Глава 26. Не одиночество

Он смотрел на неё из-под края капюшона. Слегка ссутулившись и склонив голову так, что создавалось впечатление, будто он наблюдает украдкой. Сама мысль, что он тайно следит за ней, почему-то будоражила Лоэзию.

– Господин, куда мы сегодня пойдём? – девушка ярко улыбнулась, ярче сияющего солнца, и замерла в двух саженях от тёмного.

Тот остановился. Слух впервые за многие годы изменил ему, он не расслышал вопрос, зато глаза, казалось, увидели больше, чем когда-либо.

Лоэзия.
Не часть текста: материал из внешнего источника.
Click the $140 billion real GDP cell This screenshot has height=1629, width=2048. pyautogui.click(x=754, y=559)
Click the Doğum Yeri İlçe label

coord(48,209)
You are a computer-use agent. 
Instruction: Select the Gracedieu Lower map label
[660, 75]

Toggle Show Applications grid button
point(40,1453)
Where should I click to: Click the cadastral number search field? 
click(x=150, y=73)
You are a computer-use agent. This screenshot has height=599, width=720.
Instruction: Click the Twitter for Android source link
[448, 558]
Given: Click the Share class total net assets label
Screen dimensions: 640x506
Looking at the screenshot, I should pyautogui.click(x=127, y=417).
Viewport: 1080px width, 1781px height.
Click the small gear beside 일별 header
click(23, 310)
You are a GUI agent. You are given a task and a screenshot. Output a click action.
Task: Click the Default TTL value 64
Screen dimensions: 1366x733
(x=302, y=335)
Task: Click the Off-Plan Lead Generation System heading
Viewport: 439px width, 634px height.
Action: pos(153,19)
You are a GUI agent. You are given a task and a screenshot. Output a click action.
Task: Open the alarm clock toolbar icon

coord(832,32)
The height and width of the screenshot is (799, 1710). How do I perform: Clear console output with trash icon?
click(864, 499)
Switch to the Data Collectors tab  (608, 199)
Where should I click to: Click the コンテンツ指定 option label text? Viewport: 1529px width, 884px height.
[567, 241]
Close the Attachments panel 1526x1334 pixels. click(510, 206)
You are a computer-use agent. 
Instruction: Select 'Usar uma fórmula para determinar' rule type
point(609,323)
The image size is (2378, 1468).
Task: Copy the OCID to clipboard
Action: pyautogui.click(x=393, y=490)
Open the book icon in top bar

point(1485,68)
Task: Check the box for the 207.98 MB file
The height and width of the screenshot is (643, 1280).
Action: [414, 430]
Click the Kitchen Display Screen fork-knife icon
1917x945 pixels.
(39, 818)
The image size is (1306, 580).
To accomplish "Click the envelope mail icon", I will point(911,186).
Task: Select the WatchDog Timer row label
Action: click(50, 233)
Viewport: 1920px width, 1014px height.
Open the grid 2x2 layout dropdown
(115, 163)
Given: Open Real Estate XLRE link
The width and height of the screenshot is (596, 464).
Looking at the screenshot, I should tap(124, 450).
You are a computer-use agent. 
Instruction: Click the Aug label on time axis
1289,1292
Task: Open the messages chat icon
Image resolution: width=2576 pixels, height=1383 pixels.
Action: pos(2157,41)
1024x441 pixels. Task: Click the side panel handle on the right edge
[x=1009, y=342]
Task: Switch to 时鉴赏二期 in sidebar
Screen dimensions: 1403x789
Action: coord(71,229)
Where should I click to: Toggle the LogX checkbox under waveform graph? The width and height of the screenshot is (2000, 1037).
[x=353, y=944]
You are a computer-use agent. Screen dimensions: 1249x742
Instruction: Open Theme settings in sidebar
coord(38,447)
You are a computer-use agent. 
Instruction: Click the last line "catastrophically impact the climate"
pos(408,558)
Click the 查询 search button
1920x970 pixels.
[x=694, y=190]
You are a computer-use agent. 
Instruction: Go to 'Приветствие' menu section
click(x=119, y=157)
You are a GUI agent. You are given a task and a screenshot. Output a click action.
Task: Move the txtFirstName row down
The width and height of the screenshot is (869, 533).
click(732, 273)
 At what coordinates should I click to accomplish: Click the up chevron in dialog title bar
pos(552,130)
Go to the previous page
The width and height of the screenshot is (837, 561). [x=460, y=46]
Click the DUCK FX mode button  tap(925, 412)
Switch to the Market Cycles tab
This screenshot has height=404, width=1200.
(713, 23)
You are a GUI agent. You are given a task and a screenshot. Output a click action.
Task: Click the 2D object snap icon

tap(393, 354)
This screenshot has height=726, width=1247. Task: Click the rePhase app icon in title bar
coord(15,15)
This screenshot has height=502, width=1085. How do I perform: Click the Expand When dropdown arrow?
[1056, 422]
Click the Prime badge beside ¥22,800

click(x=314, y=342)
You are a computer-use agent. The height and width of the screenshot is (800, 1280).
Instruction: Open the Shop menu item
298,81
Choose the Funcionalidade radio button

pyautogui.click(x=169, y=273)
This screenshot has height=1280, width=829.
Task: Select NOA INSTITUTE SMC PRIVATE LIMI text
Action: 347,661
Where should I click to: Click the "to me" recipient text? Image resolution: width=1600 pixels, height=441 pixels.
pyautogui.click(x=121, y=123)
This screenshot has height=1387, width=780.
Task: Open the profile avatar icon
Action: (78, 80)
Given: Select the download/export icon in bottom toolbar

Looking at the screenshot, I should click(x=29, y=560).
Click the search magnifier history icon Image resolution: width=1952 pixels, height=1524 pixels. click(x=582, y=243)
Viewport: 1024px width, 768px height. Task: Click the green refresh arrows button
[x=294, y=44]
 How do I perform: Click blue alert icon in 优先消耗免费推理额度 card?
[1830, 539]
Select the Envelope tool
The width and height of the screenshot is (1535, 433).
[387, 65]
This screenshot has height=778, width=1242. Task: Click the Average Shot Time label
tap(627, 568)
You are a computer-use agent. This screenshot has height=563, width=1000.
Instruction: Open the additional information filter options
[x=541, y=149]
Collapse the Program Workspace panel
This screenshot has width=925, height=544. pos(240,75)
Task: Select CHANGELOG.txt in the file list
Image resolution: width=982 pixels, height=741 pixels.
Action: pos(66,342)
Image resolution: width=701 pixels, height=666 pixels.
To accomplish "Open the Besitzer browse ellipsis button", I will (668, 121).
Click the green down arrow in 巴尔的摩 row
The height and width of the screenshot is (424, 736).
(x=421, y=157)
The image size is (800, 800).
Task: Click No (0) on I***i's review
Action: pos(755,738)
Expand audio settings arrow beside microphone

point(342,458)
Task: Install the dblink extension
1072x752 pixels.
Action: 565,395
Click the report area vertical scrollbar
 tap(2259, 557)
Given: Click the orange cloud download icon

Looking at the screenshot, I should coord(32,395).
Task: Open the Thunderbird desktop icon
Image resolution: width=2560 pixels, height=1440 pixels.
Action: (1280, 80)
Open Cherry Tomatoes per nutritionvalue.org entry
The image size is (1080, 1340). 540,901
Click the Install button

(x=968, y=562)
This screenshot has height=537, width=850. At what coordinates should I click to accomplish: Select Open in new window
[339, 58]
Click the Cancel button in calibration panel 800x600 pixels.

Ло-э-зи-я. Ёрделу особенно нравилось окончание имени, когда язык прижимался к зубам и начинал дрожать от выдыхаемого звука. Он никогда не видел такого красивого ребёнка, как Лоэзия. Солнце обливало её сверху, хрустально серебрясь в заплетённых в косу волосах. Глаза радостно сияли, щурились в улыбке. Очень красивое дитя.

Дитя же?

Он успел засомневаться.

Налетел ветер, вытянул из причёски серебристый локон, взметнул полы плаща и с лиственным шорохом зашуршал юбкой. От богатого платья и шубки Ёрдел избавил девушку уже на второй день: неудобно, да и испачкалось. Кроме того, стало теплее, и в мехах уже было тяжело. И он достал девочке другое платье, более простое, и лёгкий плащ.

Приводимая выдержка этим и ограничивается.